You can access many of the papers here   http://www.bodyinmind.org/resources/journal-articles/  A really good start is scroll down to 2008 to: Moseley,GL (2008) I can’t find it!  Distorted body image and tactile dysfunction in patients with back pain. Pain 140,1 239-43.

Wonderful article on mini brains in the New Zealand Herald – contributed by Angela Wheeler

A miniaturised “brain-in-a-bottle” has been grown by stem cell scientists who hope it will lead to new treatments for neurological and mental diseases. The tiny hollow “organoids”, measuring three to four millimetres across, have a structure similar to that of an immature human brain, including defined regions. But the scientists insist they are still far from the science fiction fantasy of building a working artificial brain – or even replacement parts for damaged brains. The goal was to produce a biological tool that can be used to investigate the workings of the brain, better understand brain diseases, and test out new drugs. One expert predicted the future creation of a simple animal-like brain that could be linked to sense organs and had the ability to learn.

Scientists have previously grown other laboratory “models” of human organs from stem cells, including those replicating the liver, intestine, pituitary gland and eye. But none possess the daunting intricacy of the human brain, the most complex structure in the universe. The key to the new research involved nourishing immature cells in a gel-like “matrix” that allowed the complex organoid structures to develop. These were then transferred to a spinning bioreactor which provided extra nutrients and oxygen, enabling them to grow much larger in size. After two months of development the “mini-brains” had become globular spheres up to four millimetres in diameter. Each one surrounded a ventricle-like inner cavity and mimicked the layered structure of a human brain growing within a developing foetus. Among the identifiable regions were a cerebral cortex, forebrain, choroid plexus – the body that produces cerebro-spinal fluid – and even a rudimentary retina. Tests showed that they contained active neurons.

The raw material the scientists started with consisted of human stem cells – immature cells with the potential to develop along many different pathways.
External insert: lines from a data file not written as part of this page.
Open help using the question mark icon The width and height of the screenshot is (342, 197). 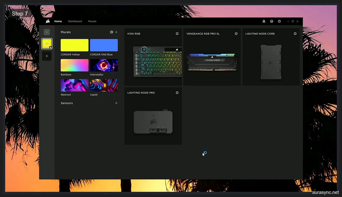(272, 21)
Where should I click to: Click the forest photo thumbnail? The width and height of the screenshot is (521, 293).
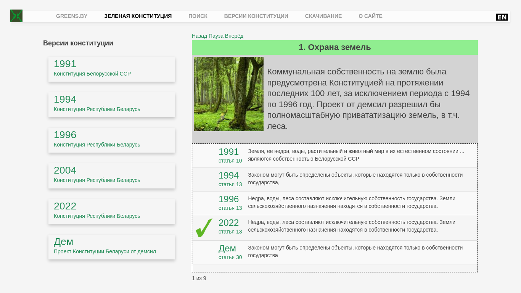[228, 94]
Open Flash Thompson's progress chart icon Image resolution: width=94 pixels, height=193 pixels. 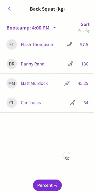(69, 44)
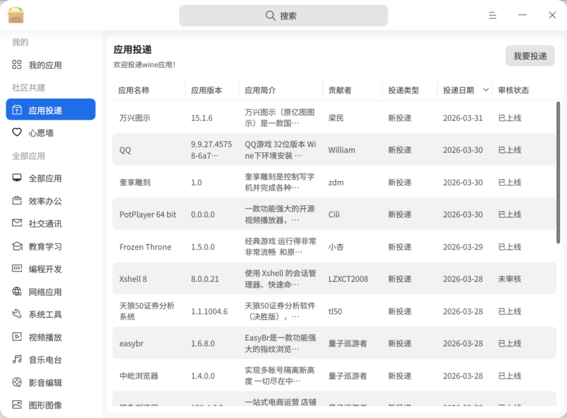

Both embryonic stem cells, originating from early-stage embryos, and artificially “reprogrammed” skin cells known as induced pluripotent stem cells (iPS) cells were employed.

In a further experiment to show the technique’s potential, the researchers used cells taken from a patient with the brain disease microcephaly to create the mini-brains. They found that the organoids’ growth was stunted, mimicking the disease which causes the brain to be much smaller than normal.

Professor Juergen Knoblich, from the Institute of Molecular Biotechnology in Vienna, who led the Austrian and British team, said: “We’ve been able to model one disease which is microcephaly. But ultimately we’d like to move to more common disorders like schizophrenia or autism. We are confident that we might be able to model some of these defects.” He said the extreme complexity and inter-connectivity of the adult brain made him “pessimistic” about the possibility of replacing whole brain structures with laboratory-grown versions. Professor Knoblich added: “Our system is not optimised for generating an entire brain and that is also in no way our goal.” Although the organoids were small, they were not very different in size from an early stage developing brain in the womb.

Scientists commenting on the research, published in the online edition of the journal Nature, spoke of its potential and implications, but also limitations. Dr Dean Burnett, lecturer in psychiatry at the University of Cardiff, said: “Saying you can replicate the workings of the brain with some tissue in a dish in a lab is like inventing the first abacus and saying you can use it to run the latest version of Microsoft Windows; there is a connection there, but we’re a long way from that sort of application yet.”

Neuroscientist Professor Paul Matthews, from Imperial College London, said: “This study offers the promise of a major new tool for understanding the causes of major developmental disorders of the brain such as autism and schizophrenia, as well as testing possible treatments. Treatments are still a long way off, but this important study illuminates part of the pathway to them.”